YOUR TASK: Give the material from the line with "The image size is (760, 457)." up to and including the line with "point(25,198)" as a Markdown table with the columns Row and Line. Number each row and leave out blank lines.

─── SOURCE DATA

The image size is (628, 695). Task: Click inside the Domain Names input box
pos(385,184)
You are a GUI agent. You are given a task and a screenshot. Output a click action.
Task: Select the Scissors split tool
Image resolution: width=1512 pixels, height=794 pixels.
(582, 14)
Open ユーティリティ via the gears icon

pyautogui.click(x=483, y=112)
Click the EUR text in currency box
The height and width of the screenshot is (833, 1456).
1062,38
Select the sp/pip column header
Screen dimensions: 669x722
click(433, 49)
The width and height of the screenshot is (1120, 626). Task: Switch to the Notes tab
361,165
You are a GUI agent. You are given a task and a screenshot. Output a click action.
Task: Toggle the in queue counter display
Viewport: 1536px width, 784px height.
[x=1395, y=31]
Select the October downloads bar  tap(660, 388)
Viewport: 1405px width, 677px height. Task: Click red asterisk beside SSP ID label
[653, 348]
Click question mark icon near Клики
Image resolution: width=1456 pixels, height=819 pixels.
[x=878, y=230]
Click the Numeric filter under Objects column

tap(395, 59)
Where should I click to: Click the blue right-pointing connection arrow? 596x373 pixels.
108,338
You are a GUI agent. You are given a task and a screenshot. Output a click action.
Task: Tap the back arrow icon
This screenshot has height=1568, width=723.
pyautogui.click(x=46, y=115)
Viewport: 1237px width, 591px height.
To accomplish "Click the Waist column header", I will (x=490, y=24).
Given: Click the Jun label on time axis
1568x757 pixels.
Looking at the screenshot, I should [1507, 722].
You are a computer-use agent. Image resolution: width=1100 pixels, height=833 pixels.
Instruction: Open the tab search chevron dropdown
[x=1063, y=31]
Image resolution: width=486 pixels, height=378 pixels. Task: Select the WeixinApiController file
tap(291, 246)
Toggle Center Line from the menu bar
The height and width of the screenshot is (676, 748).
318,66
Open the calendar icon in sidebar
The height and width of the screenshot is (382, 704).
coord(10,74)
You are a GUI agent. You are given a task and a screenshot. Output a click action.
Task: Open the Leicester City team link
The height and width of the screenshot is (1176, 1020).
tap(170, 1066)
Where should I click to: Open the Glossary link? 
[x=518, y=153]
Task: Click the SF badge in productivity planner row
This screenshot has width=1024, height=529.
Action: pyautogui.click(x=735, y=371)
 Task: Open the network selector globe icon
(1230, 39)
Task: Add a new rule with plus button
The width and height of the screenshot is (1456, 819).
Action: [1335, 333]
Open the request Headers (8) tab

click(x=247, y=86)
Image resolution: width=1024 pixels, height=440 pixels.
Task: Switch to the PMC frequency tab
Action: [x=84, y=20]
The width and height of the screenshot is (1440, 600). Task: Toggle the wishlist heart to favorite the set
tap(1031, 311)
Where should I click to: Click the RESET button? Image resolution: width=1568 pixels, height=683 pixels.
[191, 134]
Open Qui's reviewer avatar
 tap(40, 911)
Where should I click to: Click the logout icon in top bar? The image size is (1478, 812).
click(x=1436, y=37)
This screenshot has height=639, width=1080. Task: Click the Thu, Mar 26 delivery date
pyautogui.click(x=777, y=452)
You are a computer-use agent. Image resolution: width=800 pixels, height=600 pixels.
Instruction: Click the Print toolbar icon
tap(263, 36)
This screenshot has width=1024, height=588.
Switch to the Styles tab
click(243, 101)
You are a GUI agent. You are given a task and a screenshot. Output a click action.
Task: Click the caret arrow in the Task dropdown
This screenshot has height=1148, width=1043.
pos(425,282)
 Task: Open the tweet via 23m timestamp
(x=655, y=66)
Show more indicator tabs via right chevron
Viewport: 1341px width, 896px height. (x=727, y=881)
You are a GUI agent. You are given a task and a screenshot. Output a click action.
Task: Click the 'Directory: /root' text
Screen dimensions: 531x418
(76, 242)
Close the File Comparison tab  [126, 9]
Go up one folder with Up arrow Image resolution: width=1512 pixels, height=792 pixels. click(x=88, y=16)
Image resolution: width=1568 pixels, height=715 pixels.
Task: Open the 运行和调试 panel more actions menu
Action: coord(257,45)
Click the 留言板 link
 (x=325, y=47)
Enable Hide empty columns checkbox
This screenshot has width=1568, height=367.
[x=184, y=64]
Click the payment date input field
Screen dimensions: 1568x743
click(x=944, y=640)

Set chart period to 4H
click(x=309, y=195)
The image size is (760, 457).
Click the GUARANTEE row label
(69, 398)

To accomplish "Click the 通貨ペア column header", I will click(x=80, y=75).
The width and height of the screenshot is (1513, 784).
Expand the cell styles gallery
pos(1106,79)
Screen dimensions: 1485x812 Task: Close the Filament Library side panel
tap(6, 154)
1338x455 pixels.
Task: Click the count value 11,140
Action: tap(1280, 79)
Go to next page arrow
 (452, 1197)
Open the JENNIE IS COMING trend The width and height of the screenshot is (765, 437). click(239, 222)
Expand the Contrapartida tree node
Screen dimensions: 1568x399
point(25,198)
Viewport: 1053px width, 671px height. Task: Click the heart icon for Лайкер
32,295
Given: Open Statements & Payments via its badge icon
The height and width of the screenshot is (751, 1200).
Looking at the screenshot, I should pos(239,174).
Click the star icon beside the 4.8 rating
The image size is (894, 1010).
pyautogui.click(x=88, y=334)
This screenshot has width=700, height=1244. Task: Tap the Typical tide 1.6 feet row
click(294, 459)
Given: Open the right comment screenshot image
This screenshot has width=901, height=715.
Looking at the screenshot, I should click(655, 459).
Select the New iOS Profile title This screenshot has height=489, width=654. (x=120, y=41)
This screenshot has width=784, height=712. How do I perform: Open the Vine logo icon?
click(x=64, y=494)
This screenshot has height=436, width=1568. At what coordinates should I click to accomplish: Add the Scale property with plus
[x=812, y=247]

──────

TASK RESPONSE:
| Row | Line |
|---|---|
| 1 | The image size is (760, 457). |
| 2 | Click the GUARANTEE row label |
| 3 | (69, 398) |
| 4 | To accomplish "Click the 通貨ペア column header", I will click(x=80, y=75). |
| 5 | The width and height of the screenshot is (1513, 784). |
| 6 | Expand the cell styles gallery |
| 7 | pos(1106,79) |
| 8 | Screen dimensions: 1485x812 Task: Close the Filament Library side panel |
| 9 | tap(6, 154) |
| 10 | 1338x455 pixels. |
| 11 | Task: Click the count value 11,140 |
| 12 | Action: tap(1280, 79) |
| 13 | Go to next page arrow |
| 14 |  (452, 1197) |
| 15 | Open the JENNIE IS COMING trend The width and height of the screenshot is (765, 437). click(239, 222) |
| 16 | Expand the Contrapartida tree node |
| 17 | Screen dimensions: 1568x399 |
| 18 | point(25,198) |